Details about handling transparency with depth peeling

Bruce_Sherwood · April 6, 2012, 5:25pm

Pixel-level transparency based on depth peeling

Handling transparency correctly in WebGL is challenging. A standard technique is to order the centers of objects according to their z depth from the camera and render back to front. This approach can make serious errors in the case of intersecting or enclosing transparent objects, where some parts of one object are in front of a second object, and other parts are behind the second object.
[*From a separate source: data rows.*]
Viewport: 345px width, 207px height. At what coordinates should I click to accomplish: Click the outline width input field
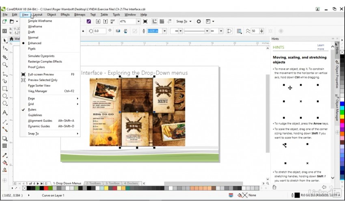153,31
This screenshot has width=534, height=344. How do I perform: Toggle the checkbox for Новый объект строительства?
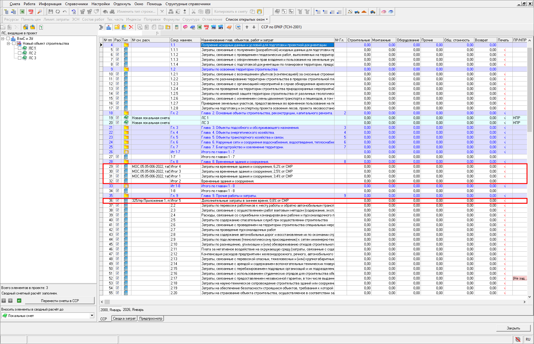pos(14,43)
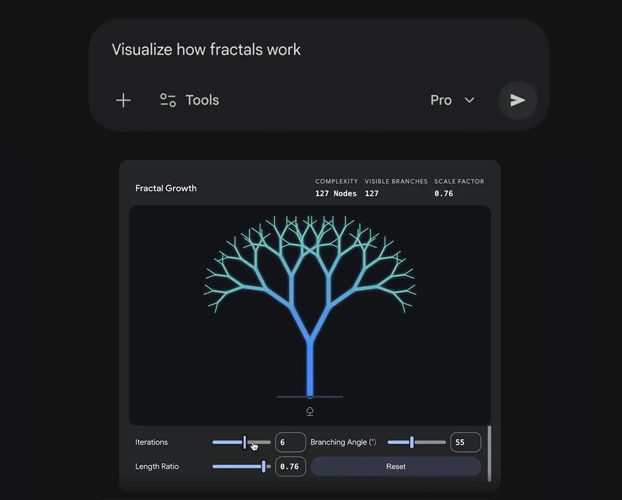Click the prompt text 'Visualize how fractals work'

pyautogui.click(x=206, y=50)
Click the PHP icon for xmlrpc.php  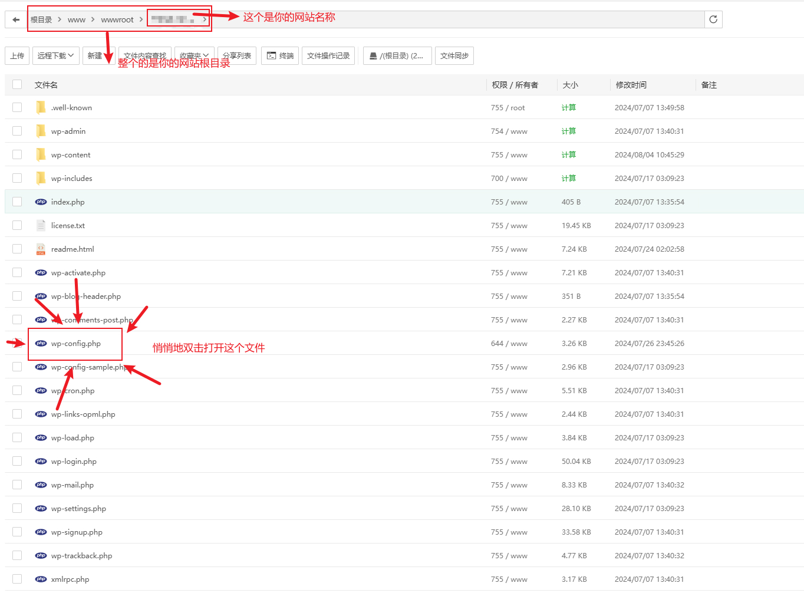coord(41,579)
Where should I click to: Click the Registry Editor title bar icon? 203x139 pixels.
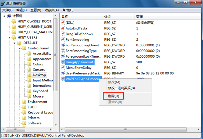(3, 3)
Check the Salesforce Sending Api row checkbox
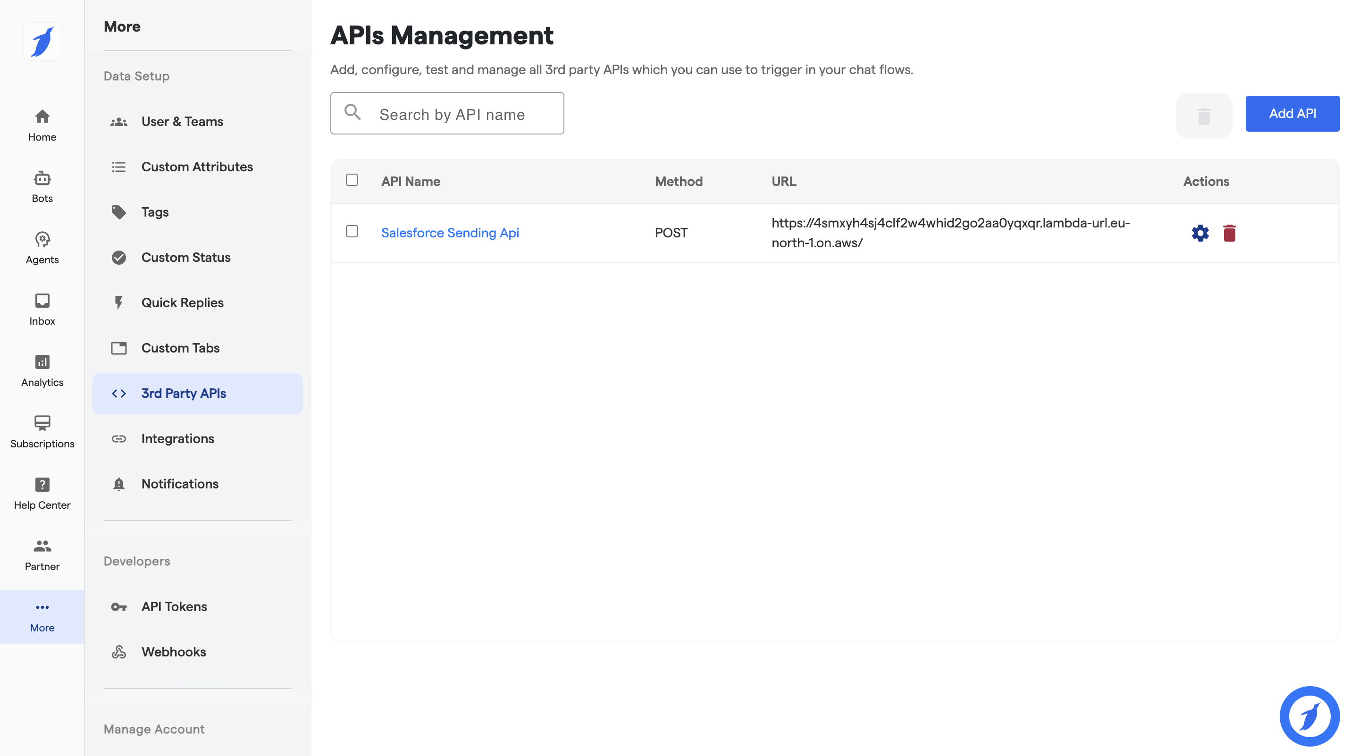 [352, 232]
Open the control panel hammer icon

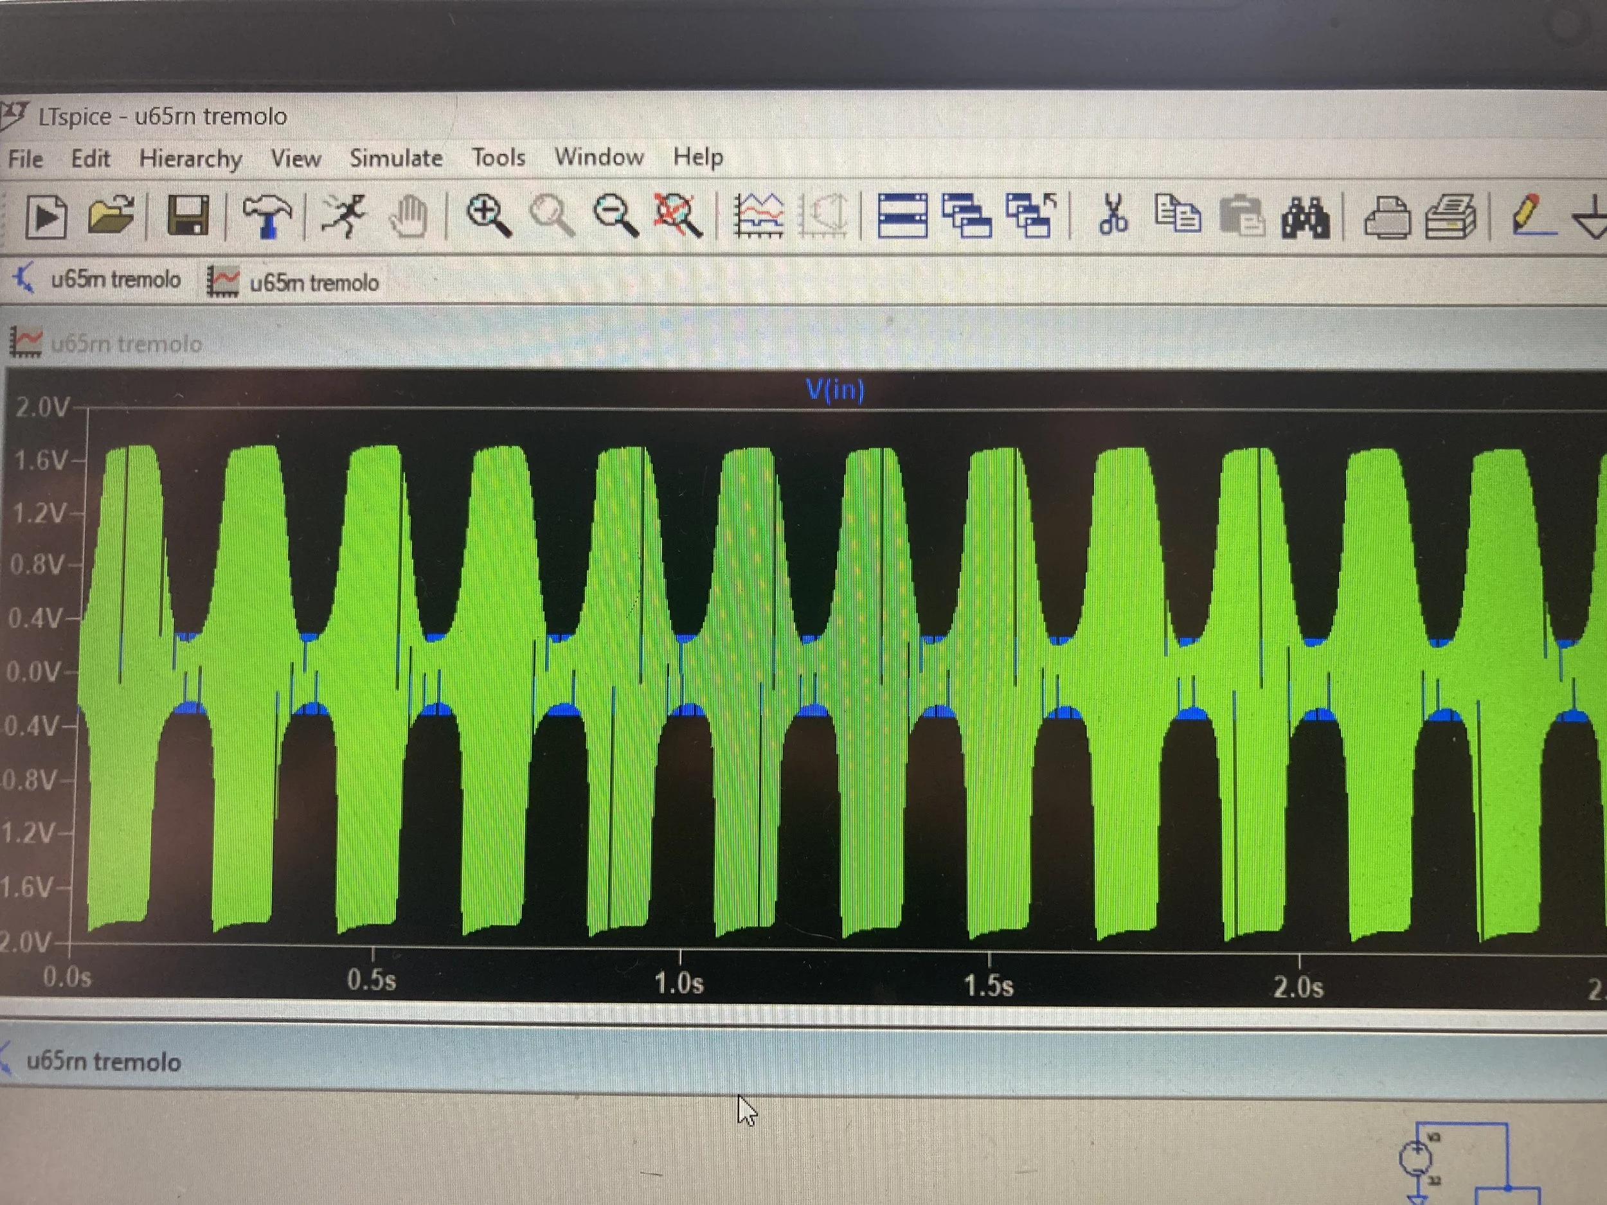pos(266,216)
A better approach is called “depth peeling”, in which transparency is dealt with at the pixel level rather than at the object level. Consider for example a transparent sphere enclosing an opaque box, and carry out the following operations:

Render the pixels of the opaque box to a texture, which we’ll call a color texture. This of course takes into consideration the lights in the scene. Call this color texture C0. Note that all opacity values (the “a” in rgba) are 1.0 for this opaque object.
Render the z depths (distance from the camera) to a texture, which we’ll call a depth texture. That is, given the depth of a pixel, the fragment shader stores a false color into the texture, a false color whose 4 bytes represents in some form the depth. Call this depth texture D0.
Render the transparent object (the sphere) to a texture C1, but using information in the depth texture D0. In the fragment shader, read the (false color) depth from D0, and if the z depth of the transparent sphere pixel is not in front of the opaque box pixel, discard the pixel (using the “discard” statement in the fragment shader). Upon completion of this render step, C1 contains color and opacity information (rgba) for the front-most transparent surface, a hemisphere. This is called a “depth peel”.
We now have two color textures, C0 and C1, which we can merge to form a scene with an opaque box and a transparent hemisphere in front of the box. Render a simple quad object (two triangles) that fill the canvas. In the fragment shader, read the color information from C0 and C1. Store a pixel color that is determined like this, where (1.0-C1.a) is the transparency of the transparent layer:

vec3 color = C1.rgb*C1.a + (1.0-C1.a)*C0.rgb;
gl_FragColor = vec4 (color, 1.0);

These four steps illustrate the basic idea. In GlowScript, four transparent depth peels are performed rather than one, and 10 separate renders are carried out:

C0 – opaque color texture
D0 – opaque depth texture
C1 – frontmost transparent color texture
D1 – frontmost transparent depth texture, corresponding to C1
C2 – transparent color texture for the next deeper “peel” after C1; if the pixel does not have a depth between that of D0 and D1, the pixel is discarded
D2 – transparent depth texture corresponding to C2
C3 – next deeper transparent color texture; discard a pixel if z not between D1 and D2
D1 – transparent depth texture corresponding to C3; note the “ping-pong” with D2, which is possible because we’re done with the information recorded in D1
C4 – deepest transparent color texture, actually rendered into D2, which is no longer needed

MERGE – The final render is a merge of C0, C1, C2, C3, and C4:

vec3 color = C1.rgbC1.a +
(1.0-C1.a)(C2.rgbC2.a +
(1.0-C2.a)(C3.rgbC3.a +
(1.0-C3.a)(C4.rgb*C4.a +
(1.0-C4.a)*C0.rgb)));
gl_FragColor = vec4 (color, 1.0);

It may be that C2, C3, and C4 are all empty, but there is no obvious inexpensive way to get the information needed to tell the CPU to avoid scheduling those extra renders, because readPixels is very expensive. If there are more than four transparent layers, this algorithm will not treat them properly. However, note that the fifth and later peels will contribute little to the final pixel color, being partiallly occluded by four transparent layers in front.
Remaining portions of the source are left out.